Perform The Bulgarian Split Squat

Have you ever wondered how the top pros get so strong and athletic?

Playing a lot of tennis will naturally build a certain level of strength, but having a solid off court program, especially focusing on improving single leg strength, can separate you from your competition.

There’s a specific tennis fitness exercise that I used often to build strength in my legs while I played on the ATP career.

This tennis fitness exercise is called the bulgarian split squat. Find an elevated surface like a bench on a tennis court or in the gym and place one of your feet on it while getting into a lunge position.

With the bulgarian split squat, you’ll place your other leg out in front of you so that you’re ready to squat down from that lunge position.

From this position push thru the mid foot of the leg that is on the ground. Keep your upper body upright and your hands by your side.

 

Have A Good Alignment And Form

Squat down so that your front leg bends, keeping the front knee over the first and second toe.
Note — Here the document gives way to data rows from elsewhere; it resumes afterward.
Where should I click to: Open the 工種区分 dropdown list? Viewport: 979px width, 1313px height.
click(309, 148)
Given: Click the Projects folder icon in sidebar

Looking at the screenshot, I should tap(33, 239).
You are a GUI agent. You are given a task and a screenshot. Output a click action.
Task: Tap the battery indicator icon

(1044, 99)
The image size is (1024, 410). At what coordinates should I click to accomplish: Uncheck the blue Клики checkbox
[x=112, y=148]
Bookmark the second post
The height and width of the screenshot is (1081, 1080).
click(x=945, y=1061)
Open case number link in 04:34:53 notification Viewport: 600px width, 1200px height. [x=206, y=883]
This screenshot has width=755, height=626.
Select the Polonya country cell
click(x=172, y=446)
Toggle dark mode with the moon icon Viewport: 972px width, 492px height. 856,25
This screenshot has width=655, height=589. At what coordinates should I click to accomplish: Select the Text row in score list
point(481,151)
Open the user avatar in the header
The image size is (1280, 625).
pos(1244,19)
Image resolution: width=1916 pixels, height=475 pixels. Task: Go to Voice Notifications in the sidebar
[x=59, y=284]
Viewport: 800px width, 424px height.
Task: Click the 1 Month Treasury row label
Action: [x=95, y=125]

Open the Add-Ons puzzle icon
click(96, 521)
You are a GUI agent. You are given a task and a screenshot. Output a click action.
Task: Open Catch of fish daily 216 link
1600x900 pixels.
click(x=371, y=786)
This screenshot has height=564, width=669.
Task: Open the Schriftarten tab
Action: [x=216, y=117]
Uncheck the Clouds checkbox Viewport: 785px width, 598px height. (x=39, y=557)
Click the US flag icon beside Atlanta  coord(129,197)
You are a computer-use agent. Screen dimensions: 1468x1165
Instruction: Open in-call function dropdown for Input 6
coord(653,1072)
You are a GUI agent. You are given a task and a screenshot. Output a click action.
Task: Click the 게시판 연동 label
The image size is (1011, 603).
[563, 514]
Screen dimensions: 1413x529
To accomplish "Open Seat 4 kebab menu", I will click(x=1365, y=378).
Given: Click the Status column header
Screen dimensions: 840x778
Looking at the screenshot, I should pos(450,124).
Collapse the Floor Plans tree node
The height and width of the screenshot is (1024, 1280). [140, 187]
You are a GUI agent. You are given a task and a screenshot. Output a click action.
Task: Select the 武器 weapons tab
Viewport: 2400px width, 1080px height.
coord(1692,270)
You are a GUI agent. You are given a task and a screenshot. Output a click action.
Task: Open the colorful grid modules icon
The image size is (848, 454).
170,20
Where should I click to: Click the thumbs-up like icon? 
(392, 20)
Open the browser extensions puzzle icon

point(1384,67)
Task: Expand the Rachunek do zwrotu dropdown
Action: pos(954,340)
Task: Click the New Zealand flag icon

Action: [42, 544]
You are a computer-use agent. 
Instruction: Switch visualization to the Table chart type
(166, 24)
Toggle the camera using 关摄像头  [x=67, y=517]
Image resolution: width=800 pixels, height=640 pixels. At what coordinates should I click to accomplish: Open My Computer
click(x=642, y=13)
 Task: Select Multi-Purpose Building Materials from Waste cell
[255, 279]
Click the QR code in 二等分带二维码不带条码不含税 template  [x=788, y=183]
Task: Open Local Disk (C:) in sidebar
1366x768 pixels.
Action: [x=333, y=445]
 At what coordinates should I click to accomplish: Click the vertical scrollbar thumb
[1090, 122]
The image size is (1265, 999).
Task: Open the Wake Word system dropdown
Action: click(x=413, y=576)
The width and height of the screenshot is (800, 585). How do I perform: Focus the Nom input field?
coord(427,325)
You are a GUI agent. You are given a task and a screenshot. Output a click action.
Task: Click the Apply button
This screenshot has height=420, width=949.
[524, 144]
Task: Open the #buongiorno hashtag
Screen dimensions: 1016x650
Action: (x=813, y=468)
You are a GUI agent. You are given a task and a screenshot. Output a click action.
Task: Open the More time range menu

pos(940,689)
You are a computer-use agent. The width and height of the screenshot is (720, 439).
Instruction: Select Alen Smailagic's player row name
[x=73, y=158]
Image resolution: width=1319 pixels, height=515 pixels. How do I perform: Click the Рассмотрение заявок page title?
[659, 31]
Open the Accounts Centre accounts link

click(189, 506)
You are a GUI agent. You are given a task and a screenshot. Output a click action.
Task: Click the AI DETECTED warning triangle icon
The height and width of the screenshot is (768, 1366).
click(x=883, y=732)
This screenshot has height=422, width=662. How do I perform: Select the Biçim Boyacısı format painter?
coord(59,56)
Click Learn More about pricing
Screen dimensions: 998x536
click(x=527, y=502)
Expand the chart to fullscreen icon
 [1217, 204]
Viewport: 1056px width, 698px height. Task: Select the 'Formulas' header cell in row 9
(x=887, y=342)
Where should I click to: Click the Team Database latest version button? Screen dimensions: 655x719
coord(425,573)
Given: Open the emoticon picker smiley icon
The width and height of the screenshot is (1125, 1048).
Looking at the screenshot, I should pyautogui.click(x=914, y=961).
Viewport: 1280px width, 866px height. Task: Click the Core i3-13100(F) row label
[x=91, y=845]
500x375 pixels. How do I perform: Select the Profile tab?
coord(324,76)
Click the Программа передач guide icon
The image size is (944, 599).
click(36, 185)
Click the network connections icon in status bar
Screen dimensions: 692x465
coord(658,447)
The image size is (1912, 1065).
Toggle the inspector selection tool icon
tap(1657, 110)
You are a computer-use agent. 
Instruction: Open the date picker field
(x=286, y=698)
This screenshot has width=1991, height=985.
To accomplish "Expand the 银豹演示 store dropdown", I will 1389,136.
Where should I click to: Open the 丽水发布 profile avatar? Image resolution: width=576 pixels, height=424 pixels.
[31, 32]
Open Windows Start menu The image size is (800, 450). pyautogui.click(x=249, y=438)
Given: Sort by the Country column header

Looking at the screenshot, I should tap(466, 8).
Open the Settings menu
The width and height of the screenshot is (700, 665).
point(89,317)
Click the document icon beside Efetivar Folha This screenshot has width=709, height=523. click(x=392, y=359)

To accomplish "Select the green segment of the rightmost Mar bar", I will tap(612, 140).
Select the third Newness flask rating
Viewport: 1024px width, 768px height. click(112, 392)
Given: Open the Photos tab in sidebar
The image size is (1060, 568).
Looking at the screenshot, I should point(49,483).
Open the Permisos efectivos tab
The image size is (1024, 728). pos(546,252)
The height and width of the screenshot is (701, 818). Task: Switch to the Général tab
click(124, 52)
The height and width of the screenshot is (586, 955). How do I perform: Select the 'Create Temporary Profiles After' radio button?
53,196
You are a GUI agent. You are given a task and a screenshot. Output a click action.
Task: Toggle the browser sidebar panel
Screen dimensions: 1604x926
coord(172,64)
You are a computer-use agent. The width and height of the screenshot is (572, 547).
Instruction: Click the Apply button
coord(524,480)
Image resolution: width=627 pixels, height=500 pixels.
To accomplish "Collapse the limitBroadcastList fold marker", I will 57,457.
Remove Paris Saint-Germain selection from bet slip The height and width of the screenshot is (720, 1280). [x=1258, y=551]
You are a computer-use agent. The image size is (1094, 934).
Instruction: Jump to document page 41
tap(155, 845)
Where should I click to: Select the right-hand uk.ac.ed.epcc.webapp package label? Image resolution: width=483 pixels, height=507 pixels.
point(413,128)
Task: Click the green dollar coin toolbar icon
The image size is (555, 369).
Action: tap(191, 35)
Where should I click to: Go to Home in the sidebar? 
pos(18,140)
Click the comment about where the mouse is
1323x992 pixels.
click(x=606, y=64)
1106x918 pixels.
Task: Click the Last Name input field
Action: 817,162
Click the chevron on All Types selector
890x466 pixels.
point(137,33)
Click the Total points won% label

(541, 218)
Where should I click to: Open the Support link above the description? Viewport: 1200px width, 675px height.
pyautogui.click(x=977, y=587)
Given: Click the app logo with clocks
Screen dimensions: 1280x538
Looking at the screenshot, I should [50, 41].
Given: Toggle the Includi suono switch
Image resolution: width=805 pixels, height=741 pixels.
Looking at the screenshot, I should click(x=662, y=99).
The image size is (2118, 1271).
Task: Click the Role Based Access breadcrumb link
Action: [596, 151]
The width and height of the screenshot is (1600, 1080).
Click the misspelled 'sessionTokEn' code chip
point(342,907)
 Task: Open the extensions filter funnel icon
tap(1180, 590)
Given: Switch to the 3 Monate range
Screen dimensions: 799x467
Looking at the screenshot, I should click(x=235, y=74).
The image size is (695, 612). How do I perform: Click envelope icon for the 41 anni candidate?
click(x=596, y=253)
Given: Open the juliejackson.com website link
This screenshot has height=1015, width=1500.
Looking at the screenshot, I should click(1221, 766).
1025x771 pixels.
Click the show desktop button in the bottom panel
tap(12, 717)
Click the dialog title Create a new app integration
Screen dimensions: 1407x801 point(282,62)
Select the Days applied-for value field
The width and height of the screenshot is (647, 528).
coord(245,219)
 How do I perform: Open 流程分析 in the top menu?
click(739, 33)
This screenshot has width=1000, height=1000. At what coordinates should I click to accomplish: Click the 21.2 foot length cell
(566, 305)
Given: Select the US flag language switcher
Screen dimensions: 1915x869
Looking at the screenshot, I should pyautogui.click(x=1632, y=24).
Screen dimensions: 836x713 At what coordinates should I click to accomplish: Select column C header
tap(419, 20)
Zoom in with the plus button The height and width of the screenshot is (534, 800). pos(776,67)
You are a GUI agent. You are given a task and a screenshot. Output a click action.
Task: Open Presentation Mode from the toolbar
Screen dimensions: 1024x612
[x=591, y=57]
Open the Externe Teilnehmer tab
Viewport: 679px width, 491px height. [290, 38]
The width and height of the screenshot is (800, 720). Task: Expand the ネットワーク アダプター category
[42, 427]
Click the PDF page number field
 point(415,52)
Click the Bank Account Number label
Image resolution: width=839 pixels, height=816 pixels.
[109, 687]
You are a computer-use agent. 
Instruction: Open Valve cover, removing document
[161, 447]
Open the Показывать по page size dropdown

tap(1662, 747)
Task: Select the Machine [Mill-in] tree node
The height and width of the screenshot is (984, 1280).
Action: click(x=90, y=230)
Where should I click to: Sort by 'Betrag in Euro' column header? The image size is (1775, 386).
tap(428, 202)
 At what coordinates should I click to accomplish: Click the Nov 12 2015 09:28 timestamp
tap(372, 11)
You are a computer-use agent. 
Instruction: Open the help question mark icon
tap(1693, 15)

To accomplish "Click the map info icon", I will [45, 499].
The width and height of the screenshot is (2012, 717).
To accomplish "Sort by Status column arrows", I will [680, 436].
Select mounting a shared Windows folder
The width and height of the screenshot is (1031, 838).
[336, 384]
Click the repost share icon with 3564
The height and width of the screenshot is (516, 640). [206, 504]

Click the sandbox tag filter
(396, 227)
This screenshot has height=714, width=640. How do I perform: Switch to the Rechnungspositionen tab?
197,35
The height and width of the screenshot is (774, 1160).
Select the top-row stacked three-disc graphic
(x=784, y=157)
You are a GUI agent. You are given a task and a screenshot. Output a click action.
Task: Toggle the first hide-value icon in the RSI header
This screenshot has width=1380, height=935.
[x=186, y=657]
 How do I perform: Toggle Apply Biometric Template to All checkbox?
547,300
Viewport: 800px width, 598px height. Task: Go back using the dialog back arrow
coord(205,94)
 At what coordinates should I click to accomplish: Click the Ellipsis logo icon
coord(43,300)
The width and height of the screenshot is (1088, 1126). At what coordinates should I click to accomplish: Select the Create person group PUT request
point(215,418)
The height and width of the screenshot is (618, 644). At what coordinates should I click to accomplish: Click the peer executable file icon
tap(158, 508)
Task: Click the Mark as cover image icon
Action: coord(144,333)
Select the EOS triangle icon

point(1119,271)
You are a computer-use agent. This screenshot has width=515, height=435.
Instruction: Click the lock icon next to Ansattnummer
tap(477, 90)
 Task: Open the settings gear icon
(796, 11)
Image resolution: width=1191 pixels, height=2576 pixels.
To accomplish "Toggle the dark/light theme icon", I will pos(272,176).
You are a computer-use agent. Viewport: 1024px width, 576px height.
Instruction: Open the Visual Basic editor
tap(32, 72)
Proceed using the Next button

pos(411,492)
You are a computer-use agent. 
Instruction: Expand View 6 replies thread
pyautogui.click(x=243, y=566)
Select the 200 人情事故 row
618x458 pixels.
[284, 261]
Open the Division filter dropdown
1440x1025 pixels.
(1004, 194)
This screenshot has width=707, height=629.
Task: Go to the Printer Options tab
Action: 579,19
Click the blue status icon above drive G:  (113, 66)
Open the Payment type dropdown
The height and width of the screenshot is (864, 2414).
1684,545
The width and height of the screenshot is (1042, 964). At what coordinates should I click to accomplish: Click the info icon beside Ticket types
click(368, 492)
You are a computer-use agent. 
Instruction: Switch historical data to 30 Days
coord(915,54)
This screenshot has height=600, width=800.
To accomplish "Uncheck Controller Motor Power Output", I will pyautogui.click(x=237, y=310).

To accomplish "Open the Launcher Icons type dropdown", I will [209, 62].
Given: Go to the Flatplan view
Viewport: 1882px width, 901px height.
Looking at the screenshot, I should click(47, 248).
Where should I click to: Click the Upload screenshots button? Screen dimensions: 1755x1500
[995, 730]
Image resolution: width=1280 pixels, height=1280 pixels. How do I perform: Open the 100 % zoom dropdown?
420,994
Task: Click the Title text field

It’s important to have good alignment and form when you perform this tennis fitness exercise.

Come back up to the original position and repeat for the desired number of reps.

Your single leg strength will go through the roof when you perform this tennis fitness exercise consistently.

So if you want to develop rock solid legs for tennis so that you can play your best, make the bulgarian split squat a tennis fitness exercise that you perform often.